Type-specific identification of anogenital herpes simplex virus infections by use of a commercially available nucleic acid amplification test

Abstract

Herpes infections are among the most common sexually transmitted infections (STI), but diagnostic methods for genital herpes have not kept pace with the movement toward molecular testing.
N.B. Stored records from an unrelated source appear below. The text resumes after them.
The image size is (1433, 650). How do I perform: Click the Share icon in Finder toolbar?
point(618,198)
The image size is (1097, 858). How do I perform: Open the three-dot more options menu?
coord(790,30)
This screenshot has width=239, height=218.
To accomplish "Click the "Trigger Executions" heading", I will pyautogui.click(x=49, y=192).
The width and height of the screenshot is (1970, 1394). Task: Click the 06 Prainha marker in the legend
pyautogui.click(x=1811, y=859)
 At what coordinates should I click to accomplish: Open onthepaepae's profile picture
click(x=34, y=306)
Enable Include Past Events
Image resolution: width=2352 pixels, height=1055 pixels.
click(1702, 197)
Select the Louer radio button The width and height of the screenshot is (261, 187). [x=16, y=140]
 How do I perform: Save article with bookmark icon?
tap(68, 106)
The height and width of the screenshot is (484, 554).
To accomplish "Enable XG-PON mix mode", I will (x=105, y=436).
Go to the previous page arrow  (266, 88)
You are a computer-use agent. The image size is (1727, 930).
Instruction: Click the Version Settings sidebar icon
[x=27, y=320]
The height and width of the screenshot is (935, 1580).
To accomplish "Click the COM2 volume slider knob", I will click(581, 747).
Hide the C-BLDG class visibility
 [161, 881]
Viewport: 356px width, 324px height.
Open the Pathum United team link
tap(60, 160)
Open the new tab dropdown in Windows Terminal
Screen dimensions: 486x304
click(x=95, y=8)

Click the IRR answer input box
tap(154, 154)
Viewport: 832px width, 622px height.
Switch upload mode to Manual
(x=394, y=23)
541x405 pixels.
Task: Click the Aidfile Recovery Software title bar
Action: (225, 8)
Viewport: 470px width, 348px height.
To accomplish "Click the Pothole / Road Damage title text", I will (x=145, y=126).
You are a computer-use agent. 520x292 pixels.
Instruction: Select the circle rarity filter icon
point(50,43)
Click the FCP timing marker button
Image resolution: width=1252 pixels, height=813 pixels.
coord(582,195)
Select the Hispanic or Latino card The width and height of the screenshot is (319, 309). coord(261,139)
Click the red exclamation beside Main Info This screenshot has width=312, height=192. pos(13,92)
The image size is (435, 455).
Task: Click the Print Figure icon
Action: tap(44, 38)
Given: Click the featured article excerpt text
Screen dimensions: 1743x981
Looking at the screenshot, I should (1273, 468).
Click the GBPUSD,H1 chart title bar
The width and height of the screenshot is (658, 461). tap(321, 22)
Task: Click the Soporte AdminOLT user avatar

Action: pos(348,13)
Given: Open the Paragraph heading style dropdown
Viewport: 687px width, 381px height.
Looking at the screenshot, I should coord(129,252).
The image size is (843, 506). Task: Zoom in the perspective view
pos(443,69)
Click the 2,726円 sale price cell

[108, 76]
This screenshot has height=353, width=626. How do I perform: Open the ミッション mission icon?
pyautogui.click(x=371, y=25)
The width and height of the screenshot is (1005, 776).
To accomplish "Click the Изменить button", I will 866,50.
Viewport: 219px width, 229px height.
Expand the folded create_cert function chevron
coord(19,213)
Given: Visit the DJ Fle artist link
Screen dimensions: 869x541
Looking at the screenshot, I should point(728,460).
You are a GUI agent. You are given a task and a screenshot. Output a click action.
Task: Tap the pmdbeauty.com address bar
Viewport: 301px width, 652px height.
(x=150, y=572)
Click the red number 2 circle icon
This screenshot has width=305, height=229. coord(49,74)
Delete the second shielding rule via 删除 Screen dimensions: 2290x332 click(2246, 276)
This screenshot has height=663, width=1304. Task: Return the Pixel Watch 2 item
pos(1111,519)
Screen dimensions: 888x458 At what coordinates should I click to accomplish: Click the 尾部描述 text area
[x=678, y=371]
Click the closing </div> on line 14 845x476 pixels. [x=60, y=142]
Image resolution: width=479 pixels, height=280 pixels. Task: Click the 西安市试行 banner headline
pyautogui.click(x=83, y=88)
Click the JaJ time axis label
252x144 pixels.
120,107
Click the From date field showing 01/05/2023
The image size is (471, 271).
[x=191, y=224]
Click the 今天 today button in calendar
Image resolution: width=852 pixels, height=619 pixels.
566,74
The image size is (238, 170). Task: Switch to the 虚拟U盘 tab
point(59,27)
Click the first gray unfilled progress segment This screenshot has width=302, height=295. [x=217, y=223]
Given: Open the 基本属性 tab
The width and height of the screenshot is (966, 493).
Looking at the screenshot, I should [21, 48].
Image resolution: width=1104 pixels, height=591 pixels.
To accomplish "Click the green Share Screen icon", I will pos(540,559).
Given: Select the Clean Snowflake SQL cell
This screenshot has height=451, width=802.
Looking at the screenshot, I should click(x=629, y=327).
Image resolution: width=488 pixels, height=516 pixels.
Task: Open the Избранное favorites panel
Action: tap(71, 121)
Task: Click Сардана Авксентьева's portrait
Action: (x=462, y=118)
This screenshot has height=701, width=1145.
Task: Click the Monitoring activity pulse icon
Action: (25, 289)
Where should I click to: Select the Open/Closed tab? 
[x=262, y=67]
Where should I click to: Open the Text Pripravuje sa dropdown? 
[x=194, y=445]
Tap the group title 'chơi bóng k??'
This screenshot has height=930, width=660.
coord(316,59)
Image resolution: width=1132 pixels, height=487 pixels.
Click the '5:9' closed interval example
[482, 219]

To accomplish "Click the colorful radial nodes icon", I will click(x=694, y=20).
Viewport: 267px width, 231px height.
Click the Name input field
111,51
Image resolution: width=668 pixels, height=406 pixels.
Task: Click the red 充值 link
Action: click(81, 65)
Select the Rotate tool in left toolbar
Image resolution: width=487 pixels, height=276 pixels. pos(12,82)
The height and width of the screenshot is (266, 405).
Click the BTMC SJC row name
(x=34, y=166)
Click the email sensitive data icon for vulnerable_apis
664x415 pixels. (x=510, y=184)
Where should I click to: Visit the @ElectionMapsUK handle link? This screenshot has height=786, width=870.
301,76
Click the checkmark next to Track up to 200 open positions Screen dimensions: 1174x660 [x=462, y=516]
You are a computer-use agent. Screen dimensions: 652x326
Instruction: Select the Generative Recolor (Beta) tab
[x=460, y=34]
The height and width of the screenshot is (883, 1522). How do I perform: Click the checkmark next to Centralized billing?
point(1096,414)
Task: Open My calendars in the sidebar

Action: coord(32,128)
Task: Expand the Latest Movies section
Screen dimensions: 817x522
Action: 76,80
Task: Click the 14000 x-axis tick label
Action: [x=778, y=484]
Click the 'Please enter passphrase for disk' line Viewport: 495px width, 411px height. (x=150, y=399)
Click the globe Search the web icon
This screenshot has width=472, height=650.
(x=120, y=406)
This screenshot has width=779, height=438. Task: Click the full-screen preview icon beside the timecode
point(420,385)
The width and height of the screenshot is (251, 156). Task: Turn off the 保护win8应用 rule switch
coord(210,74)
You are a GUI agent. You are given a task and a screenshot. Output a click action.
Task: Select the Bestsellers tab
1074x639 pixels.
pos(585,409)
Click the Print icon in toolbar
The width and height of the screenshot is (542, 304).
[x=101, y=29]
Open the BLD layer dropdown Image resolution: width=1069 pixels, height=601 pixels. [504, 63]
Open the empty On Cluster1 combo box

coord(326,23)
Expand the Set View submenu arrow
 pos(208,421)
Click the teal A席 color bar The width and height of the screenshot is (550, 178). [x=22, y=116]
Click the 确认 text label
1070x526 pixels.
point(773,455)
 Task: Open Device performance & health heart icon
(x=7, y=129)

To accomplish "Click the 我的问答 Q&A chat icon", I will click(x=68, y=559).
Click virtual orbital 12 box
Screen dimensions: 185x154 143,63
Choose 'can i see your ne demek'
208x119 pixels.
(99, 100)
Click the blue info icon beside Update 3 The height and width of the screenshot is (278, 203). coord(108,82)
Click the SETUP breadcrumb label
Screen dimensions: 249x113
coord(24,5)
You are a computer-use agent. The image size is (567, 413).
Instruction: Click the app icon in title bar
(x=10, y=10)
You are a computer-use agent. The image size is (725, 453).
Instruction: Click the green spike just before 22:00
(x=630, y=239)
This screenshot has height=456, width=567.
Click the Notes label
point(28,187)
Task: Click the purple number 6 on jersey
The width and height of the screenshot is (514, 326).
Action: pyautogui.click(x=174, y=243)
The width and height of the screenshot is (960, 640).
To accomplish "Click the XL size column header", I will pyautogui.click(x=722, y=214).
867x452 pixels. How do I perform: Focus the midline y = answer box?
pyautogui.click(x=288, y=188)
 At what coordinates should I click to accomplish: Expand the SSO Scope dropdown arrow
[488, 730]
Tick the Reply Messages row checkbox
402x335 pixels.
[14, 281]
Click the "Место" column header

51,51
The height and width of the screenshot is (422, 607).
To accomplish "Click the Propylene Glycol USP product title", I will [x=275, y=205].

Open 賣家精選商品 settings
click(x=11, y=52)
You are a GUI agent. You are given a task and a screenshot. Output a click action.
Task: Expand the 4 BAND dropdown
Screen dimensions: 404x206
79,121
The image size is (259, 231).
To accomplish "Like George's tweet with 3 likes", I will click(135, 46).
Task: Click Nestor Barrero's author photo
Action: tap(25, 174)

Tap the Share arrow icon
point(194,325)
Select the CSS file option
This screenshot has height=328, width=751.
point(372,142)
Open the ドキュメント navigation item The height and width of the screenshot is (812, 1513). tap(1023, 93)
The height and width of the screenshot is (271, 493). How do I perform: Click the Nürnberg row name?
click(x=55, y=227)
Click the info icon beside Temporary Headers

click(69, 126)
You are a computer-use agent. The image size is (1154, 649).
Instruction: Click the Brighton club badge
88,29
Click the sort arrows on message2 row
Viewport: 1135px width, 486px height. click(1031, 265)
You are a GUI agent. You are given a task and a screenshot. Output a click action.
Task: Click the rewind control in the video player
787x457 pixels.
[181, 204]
Here, we describe an FDA-approved molecular assay that identifies and types herpes simplex virus (HSV) infections for use in routine clinical settings. Paired samples from anogenital lesions were tested using the BD ProbeTec HSV Q(x) (HSVQ(x)) system, HSV culture and, a laboratory-developed PCR assay. Family planning, obstetrics/gynecology (OB/GYN), or sexually transmitted disease (STD) clinics in the United States served as recruitment sites. Sensitivity and specificity estimates, head-to-head comparisons, measures of agreement, and latent-class analyses were performed to provide robust estimates of performance. A total of 508 participants (174 men and 334 women) with anogenital lesions were included; 260 HSV-2 and 73 HSV-1 infections were identified. No differences in test performance based on gender, clinic type, location of the lesion, or type of lesion were observed. The sensitivity of HSV-2 detection ranged from 98.4 to 100% depending on the analytical approach, while the specificity ranged from 80.6%, compared to the less sensitive culture method, to 97.0%, compared to PCR. For HSV-1, the sensitivity and specificity ranges were 96.7 to 100% and 95.1 to 99.4%, respectively. This assay may improve our ability to accurately diagnose anogenital lesions due to herpes infection.

Fig 1

Sample collection and testing scheme. UVT samples were aliquoted for use in all three HSV assays (Elvis culture, PCR, and HSVQ^x). HSV-1 testing in the Elvis system could be performed only on HSV-2-negative samples. The sample collected using the assay collection kit (Q^x WS) and the UVT aliquoted into the collection kit were both tested on the HSVQ^x system. +, positive; −, negative.

Fig 2

Assay sensitivity by organism load for HSV-2. PCR-positive samples generated a viral-load value. The percent positivity of the other two assays (Elvis culture and HSVQ^x) for HSV-2 is shown based on the PCR-determined organism load.

Fig 3

Assay sensitivity by organism load for HSV-1. PCR-positive samples generated a viral-load value. The percent positivity of the other two assays (Elvis culture and HSVQ^x) for HSV-1 is shown based on the PCR-determined organism load.